Using monads in C ++. Part 1: List Monad

Part 1

Part 2

Sometimes C ++ programmers ask for an example of a task that cannot be solved without the use of monads. Let's start with the fact that this question is incorrect in itself - it’s all the same as asking whether there is a task that cannot be solved without cycles. Obviously, if your language has support for the goto statement, you can do without using loop statements. What monads (and loops) can do for you is to simplify your code and help structure it better. Just as the use of loops turns spaghetti code into normal, and using monads can turn your imperative code into declarative. This transformation can help you write, understand, maintain and extend your code more easily.

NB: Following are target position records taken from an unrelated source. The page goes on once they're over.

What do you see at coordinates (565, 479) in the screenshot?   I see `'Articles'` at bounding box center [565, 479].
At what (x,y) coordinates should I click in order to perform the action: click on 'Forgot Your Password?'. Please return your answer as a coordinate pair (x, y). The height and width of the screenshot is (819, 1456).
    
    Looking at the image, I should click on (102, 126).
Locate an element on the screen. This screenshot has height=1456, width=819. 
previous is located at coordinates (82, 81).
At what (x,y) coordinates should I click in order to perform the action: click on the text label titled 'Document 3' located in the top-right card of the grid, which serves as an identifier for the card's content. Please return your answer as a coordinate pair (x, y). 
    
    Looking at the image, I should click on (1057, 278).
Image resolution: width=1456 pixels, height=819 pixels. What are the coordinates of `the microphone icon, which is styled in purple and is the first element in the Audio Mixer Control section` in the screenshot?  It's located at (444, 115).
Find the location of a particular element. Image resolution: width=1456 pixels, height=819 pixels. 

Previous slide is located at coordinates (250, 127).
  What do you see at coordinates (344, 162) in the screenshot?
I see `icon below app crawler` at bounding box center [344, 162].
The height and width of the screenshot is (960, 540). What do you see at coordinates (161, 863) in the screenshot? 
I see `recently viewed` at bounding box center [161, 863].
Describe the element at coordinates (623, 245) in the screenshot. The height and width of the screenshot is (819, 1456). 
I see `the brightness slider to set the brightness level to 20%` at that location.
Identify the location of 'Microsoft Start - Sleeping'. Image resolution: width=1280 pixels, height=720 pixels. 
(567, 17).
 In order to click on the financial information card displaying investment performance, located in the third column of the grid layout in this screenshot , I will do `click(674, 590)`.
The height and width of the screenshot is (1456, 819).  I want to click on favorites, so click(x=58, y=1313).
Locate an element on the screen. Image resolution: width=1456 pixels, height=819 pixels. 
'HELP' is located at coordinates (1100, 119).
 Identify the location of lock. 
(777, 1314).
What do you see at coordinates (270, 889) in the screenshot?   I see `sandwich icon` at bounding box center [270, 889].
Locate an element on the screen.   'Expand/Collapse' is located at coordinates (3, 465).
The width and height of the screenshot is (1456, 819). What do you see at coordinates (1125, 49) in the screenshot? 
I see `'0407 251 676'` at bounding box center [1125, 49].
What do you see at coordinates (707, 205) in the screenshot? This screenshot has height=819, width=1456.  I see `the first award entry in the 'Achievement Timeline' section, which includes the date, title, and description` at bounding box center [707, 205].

Well, here's a problem for you that can get caught in an interview. It is not entirely trivial, perhaps several approaches to the solution and the best of them is not immediately obvious - just something that is worth thinking about.

You are invited to the following puzzle:

')

send + more --------- money

Each letter corresponds to a digit from 0 to 9. It is necessary to write a program that selects such matches so that the written addition operation is correct. Before you continue reading the article - think for a moment, how would you solve this problem?

Analysis

It never hurts to impress the interviewer with your knowledge by correctly classifying the problem. This task belongs to the class of " problems of satisfaction of restrictions ". The obvious limitation is that the numbers obtained by substituting digits instead of letters should, when added, give the number corresponding to the given one. There are less obvious limitations, for example, the terms of numbers should not start from scratch.

If you try to solve this problem with a pen and paper, you will quickly find several heuristics. For example, it is immediately clear that m should be equal to 1, because there are no two such four-digit numbers that, if added, would give a number greater than 19998. Then you find out that s should be equal to 8 or 9, because otherwise we will not get transfer of discharge to obtain a five-digit number, etc. Having a sufficient amount of time, you may write an expert system, with a sufficiently large number of rules, able to solve this problem (and maybe others like it). By the way, the mention of the expert system can give you a couple of extra points at the interview.

There is another approach - it is worth noting that the task has a rather small dimension - we work with 4-5 digit integers, which are not so many. The interviewer may ask you to ask for the number of permutations that you will need to sort through - there are 10 of them! / (10-8)! = 1814400 pieces. Just a little for a modern computer. Thus, the solution of the problem is reduced to the generation of these permutations and checking them for compliance with the constraints of the original problem.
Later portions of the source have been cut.